PHOENIX (CN) — An Arizona man who was briefly arrested at a campground in 2022 asked the Ninth Circuit on Thursday to revive a lawsuit over what he says was retaliation by law enforcement after he complained about the arrest on YouTube.
“Law enforcement officials abused their state power and participated in a retaliatory campaign against him simply because he used his First Amendment rights,” law student Courtney Czochara told a three-judge panel in Phoenix on behalf of her client, Corey Drew.
U.S. District Judge Krissa Lanham agreed that Lieutenant John Johnson of the Yavapai County Sheriff’s Office likely took retaliatory action against Drew when he ordered deputies to reopen an investigation and charge Drew with disorderly conduct and resisting arrest, but all the same dismissed Drew’s claim because he didn’t properly assert a lack of probable cause in his original complaint, which he filed without the help of an attorney.
U.S. Circuit Judge Andrew Hurwitz, a Barack Obama appointee, told Czochara the panel disagrees with the lower judge’s ruling and agrees Johnson’s actions were retaliatory.
James Jellison, representing the officers, argued that even if the panel finds Drew properly asserted a lack of probable cause, there is nothing retaliatory about reopening an investigation upon receiving new information.

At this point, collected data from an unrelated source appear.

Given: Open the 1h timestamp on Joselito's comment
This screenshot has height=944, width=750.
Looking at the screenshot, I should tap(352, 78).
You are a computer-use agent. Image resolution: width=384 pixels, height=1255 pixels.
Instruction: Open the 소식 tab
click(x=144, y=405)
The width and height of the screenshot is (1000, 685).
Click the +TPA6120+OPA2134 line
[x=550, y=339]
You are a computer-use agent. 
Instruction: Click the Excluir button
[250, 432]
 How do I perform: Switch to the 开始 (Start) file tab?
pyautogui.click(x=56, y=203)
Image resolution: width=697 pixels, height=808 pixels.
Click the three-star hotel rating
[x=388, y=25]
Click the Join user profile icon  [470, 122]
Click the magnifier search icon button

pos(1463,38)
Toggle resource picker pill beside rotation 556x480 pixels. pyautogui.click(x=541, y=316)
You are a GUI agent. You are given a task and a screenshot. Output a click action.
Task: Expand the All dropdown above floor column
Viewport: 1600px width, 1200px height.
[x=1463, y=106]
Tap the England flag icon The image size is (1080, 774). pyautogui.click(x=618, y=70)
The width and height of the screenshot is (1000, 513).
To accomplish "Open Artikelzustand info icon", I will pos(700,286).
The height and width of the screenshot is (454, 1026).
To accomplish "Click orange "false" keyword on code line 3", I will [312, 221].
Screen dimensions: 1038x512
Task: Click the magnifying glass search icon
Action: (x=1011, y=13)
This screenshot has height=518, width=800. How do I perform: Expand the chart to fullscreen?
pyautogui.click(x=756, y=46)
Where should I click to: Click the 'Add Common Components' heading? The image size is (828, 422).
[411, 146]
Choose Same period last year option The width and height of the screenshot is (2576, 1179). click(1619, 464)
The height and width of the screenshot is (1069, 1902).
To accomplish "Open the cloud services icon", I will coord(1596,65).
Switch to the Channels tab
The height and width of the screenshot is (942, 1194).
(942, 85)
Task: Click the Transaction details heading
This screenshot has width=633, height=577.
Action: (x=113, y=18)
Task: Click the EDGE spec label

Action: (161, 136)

Still, the panel indicated it is likely to defer to the trial judge on that point.
The rest of Drew’s claims don’t fare so well.
Drew was stopped in his truck by two officers at a campground in Cottonwood, Arizona, on Dec. 8, 2022. The officers were called to give a park manager a civil escort, and nowhere in the 911 call was Drew accused of a crime.
The officers placed Drew under arrest and demanded that he exit his vehicle while others investigated the scene and interviewed witnesses. After deciding Drew had committed no crimes, they apologized and let him be.
Drew emailed Johnson and asked him what disciplinary actions would be taken against the officers, and responded in anger when told they would simply be given more education. He then asked Johnson to escalate the complaint to his superior, Captain Tom Boelts, and posted a video of the encounter to YouTube, where it received a million views in just the first 24 hours. After multiple citizens called the sheriff’s office to complain on Drew’s behalf, Johnson stopped responding to Drew, reversed his decision on Drew’s initial complaint and reopened an investigation into Drew.
Drew was eventually arrested and charged with disorderly conduct, resisting arrest, intimidation, failure to comply and failure to stop and provide identification. A state judge dismissed all the charges months later.
Drew sued Johnson, Boelts and the officers who first encountered him at the campground in April 2024, though the latter officers were dismissed because they were never properly served.
Drew says Boelts chilled his First Amendment freedom of speech by preemptively escalating all of Drew’s future encounters with police. Czochara told the panel that Boelts distributed Drew’s name and picture to all Yavapai County Sheriff substations, engaged a terrorism liaison adviser to give a threat assessment and referred investigating officers to Drew’s YouTube channel.
The judges were unconvinced.
“All that’s internal,” U.S. Circuit Judge Susan P. Graber said. “So how does that chill a person that doesn’t know about that?”
Czochara, working under Arizona State University First Amendment Clinic Director Gregg Leslie, argued that it chills Drew’s speech because he eventually found out about it, but the judges said they must treat it as an internal communication. Without discovery in this litigation, Drew never would have known what was said, and therefore, he could not have been discouraged from speaking out against the police in the future.
Boelts also effectively cut off communication between Drew and the sheriff’s office, but Graber, a Bill Clinton appointee, said that still isn’t enough.
“They didn’t threaten him directly,” she said. “Focus on the facts here.”
Czochara also argued Boelts was an active participant in the investigation itself, but the judges pointed out that Drew never asserted that in his original complaint.
The panel, rounded out by U.S. Circuit Judge Roopali Desai, a Joe Biden appointee, didn’t indicate when it will rule.